Rosenfield concurred, telling TCTMD that “if CLTI patients are approaching equipoise, it's good to know what venous conduits are available.” However, in the absence of equipoise and if an operator feels it is a straightforward, short endovascular case as opposed to a multi-hour surgery, “then I don't think you necessarily have to [vein map] those patients,” he said.
Rosenfield also noted that the exclusion of CLTI patients considered high risk for surgery from BEST-CLI further muddies the picture when generalizing the results to real-world decision-making and equipoise. “We can’t say that we know anything about those types of patients, because we don’t based on this trial,” he added.
“Every one of us are going to have to figure out how this is going to impact our practice,” Menard noted. He said that in navigating enrollment, the BEST-CLI investigators tried to challenge physicians from both the surgery and endovascular sides to “put down their bias” with regard to treatment. He also defending the importance of the vein mapping, noting that “nowadays with CT and MR we're getting the vein assessment as part of those studies and you can do an on-table assessment of the vein pretty easily.”
Another question that some in the endovascular community have expressed relates to optimal medical therapy in the trial following the endovascular procedures, because that information was not included when the results were published in the New England Journal of Medicine. At the trialists’ meeting, Farber presented data showing that 75% of cohort 1 were on at least one statin at 30-day follow-up compared with 70% at baseline. At the same time frame, 83% were on at least one antiplatelet agent compared with 72% at baseline; 36% were on dual antiplatelet therapy compared with 18% at baseline, and 6.7% were on at least one direct oral anticoagulant compared with 4% at baseline.

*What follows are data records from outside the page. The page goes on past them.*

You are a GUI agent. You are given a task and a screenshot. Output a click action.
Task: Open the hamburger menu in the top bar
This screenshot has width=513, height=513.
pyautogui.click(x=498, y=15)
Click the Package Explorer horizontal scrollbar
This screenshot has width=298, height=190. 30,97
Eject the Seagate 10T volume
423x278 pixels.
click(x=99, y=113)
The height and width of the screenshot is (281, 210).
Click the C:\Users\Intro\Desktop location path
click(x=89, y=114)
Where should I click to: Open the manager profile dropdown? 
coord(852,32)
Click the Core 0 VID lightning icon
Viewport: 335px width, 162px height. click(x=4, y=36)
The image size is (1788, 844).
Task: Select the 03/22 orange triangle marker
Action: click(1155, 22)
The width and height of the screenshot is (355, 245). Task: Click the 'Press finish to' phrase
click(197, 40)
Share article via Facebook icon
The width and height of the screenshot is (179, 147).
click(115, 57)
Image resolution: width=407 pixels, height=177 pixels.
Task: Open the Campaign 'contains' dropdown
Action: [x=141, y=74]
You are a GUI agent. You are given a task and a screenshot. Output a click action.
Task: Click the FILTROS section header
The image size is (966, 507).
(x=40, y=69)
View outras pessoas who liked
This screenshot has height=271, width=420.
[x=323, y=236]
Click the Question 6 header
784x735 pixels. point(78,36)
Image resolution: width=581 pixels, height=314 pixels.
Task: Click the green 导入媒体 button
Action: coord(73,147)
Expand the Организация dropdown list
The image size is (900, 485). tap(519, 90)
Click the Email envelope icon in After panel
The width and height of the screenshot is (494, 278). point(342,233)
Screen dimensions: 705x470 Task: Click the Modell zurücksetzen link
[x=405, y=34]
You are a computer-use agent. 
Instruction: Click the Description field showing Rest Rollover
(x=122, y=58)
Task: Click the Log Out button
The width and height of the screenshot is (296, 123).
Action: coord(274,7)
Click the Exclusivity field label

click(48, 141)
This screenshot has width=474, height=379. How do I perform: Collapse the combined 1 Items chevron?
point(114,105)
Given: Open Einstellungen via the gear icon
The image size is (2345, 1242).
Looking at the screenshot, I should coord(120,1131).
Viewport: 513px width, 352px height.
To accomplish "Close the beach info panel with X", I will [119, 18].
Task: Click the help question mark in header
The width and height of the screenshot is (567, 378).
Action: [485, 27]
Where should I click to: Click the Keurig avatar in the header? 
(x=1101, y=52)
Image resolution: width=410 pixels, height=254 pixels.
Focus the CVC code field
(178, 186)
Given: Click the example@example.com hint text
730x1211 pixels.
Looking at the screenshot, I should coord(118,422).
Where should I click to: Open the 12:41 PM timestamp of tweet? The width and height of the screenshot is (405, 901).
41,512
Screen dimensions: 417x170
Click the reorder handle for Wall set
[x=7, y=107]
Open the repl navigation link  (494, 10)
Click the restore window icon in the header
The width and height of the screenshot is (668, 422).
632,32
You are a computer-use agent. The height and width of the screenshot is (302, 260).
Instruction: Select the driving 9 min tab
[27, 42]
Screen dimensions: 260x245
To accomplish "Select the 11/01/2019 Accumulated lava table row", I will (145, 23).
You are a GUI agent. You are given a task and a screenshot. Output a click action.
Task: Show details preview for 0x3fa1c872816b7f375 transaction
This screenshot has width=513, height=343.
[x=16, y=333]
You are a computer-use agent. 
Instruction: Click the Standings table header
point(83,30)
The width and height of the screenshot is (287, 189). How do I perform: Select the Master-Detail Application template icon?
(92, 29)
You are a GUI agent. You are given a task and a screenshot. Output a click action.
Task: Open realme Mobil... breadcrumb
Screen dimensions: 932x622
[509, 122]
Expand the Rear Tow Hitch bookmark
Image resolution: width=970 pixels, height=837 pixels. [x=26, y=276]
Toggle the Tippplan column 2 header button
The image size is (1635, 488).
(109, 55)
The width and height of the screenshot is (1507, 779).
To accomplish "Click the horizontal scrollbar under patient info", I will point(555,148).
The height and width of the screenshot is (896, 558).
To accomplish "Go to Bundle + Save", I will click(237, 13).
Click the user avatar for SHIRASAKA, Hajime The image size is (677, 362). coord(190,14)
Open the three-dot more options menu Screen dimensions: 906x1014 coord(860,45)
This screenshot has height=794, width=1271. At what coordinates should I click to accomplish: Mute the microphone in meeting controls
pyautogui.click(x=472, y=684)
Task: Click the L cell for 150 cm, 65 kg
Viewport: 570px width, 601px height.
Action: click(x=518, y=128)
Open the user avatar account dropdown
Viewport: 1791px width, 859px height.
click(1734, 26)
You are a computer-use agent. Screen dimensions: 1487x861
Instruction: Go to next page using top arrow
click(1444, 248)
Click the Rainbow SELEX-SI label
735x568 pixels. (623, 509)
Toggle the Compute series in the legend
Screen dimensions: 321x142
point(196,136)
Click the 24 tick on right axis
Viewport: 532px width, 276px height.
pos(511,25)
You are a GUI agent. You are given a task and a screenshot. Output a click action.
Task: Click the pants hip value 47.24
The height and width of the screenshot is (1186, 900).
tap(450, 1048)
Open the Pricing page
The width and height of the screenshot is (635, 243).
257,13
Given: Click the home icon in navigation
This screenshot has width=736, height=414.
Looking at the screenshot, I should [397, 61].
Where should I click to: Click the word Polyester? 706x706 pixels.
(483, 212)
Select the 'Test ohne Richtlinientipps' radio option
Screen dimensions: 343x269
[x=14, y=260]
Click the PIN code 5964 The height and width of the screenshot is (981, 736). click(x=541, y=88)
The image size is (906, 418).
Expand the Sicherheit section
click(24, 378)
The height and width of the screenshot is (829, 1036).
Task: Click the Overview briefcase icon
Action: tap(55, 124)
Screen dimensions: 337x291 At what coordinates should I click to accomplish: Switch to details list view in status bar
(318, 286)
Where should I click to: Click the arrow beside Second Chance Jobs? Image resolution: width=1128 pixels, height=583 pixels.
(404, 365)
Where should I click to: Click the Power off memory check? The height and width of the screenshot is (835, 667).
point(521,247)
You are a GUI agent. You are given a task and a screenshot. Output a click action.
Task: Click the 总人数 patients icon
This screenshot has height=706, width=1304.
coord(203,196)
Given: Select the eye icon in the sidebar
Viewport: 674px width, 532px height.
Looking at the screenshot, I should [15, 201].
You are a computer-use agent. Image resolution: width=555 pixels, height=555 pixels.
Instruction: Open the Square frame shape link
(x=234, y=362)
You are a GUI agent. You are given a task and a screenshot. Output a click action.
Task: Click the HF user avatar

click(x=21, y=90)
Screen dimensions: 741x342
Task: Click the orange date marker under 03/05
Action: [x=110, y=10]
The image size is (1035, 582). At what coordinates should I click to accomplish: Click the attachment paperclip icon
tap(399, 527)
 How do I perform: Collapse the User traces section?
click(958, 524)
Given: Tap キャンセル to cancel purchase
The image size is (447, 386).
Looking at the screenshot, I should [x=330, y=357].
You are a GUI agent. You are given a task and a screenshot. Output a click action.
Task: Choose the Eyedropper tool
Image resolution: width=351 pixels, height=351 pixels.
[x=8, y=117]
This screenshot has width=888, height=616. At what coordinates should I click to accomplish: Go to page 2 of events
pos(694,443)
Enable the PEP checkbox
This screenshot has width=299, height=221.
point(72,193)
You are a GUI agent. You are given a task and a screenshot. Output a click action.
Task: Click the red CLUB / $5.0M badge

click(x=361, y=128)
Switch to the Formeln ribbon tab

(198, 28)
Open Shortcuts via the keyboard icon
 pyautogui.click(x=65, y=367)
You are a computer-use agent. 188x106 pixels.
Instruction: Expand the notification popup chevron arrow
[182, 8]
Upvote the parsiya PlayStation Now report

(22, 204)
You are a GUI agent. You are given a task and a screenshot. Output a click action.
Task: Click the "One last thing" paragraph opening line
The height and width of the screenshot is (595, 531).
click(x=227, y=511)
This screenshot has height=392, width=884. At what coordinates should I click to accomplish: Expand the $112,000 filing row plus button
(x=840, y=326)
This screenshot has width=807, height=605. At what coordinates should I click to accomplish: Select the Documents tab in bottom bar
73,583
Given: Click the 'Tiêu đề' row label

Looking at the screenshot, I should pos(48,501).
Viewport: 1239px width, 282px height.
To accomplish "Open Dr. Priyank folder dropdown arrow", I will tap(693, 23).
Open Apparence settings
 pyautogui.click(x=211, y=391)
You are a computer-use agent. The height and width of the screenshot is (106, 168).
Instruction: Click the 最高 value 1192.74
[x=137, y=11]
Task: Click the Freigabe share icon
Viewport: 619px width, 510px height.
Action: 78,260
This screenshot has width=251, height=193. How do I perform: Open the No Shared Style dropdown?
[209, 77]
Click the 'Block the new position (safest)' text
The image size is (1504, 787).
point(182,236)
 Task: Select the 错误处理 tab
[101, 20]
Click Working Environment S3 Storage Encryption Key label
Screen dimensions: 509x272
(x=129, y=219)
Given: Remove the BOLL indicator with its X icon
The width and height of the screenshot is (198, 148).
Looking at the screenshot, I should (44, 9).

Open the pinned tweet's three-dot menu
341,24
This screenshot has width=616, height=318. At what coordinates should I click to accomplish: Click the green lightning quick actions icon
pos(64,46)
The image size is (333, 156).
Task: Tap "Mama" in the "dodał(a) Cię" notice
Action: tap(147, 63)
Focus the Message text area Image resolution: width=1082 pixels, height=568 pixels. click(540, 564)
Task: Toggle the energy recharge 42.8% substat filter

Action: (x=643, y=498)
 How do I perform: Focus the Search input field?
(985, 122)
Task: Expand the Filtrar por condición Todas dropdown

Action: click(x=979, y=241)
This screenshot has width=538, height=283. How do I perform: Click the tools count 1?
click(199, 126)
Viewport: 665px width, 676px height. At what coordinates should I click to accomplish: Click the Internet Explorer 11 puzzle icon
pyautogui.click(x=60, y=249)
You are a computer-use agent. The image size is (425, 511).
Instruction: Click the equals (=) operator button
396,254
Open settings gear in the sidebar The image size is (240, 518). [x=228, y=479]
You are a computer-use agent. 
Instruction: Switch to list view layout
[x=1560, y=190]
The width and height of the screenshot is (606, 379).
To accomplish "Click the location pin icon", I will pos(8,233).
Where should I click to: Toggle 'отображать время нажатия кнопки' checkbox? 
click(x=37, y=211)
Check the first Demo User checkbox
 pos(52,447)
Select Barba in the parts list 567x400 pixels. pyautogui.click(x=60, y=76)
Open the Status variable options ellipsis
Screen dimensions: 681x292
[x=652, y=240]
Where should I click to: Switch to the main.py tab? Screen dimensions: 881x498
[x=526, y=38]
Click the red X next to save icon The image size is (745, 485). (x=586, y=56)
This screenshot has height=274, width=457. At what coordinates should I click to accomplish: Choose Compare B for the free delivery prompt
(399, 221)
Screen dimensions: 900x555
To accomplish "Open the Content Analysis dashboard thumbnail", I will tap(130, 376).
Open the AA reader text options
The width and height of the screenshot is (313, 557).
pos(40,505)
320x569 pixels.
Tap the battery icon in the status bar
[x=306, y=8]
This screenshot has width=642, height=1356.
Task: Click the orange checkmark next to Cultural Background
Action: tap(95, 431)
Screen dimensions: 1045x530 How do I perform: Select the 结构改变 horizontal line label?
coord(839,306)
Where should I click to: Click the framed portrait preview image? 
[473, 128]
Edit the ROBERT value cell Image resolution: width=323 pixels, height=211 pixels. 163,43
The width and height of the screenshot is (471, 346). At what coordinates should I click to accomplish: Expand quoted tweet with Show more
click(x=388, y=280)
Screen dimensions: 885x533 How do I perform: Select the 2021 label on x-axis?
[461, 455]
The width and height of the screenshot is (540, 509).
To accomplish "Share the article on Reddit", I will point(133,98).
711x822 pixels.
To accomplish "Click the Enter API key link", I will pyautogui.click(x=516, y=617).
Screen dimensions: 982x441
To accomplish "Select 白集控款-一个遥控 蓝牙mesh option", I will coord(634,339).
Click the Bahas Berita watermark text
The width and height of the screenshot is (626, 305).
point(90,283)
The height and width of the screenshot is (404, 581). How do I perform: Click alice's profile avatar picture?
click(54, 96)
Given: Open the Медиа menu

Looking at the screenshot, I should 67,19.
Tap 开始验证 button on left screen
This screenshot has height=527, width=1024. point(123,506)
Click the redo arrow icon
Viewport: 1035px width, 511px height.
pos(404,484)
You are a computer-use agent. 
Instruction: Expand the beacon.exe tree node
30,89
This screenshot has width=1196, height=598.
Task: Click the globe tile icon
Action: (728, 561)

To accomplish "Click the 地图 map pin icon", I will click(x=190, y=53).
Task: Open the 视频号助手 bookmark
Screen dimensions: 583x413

‘Recalibration’ and Responsibility
Farber and his co-investigators noted that despite the controversy the trial had engendered, the BEST-CLI results support a complementary role for open and endovascular strategies and highlight the need for expertise in both.
In terms of the “recalibration” Conte was urging on his colleagues, Rosenfield said identifying where change is needed “is actually a little bit of our responsibility . . . it's the responsibility of our entire vascular community.”
Also weighing in, Konstantinos Katsanos, MD, PhD (Patras University Hospital, Rion, Greece), told TCTMD that he sees parallels in the controversy over BEST-CLI and the firestorm that emerged from his meta-analysis of paclitaxel-coated devices for PAD, which suggested increased long-term mortality compared with uncoated devices.
Although Katsanos agreed that the majority of real-world CLTI patients most closely resemble those in BEST-CLI’s cohort 2, he said the study “sets the bar in terms of what should be the benchmark for delivering CLTI outcomes while at the same time likely being a driver for the endovascular community to up their game.” He suggested that “upping” their game should include in-depth study of more varied device-drug options, including sirolimus, and “doing proper quality control of our endovascular procedures, which we have never done.”
Katsanos said he believes the BEST-CLI investigators are also to be congratulated for showing improved quality-of-life (QoL) trends with endovascular therapy, something that he said no drug-coated balloon studies in PAD have ever shown and were not designed to do. In the prespecified QoL analysis of BEST-CLI, endovascular therapy was statistically superior on several patient-reported QoL instruments in cohort 1 despite being below the threshold of clinically meaningful difference.
“The BASIL and the BEST-CLI studies, whether we like the results or not, are exemplary studies because of the sample sizes, the statistics, and also the fact that the endpoints matter to the patient, to the healthcare providers, to the hospital, etc,” he added. The BEST-CLI investigators have acknowledged, however, a certain amount of “missingness” among the QoL responses, the degree of which was similar in both treatment arms.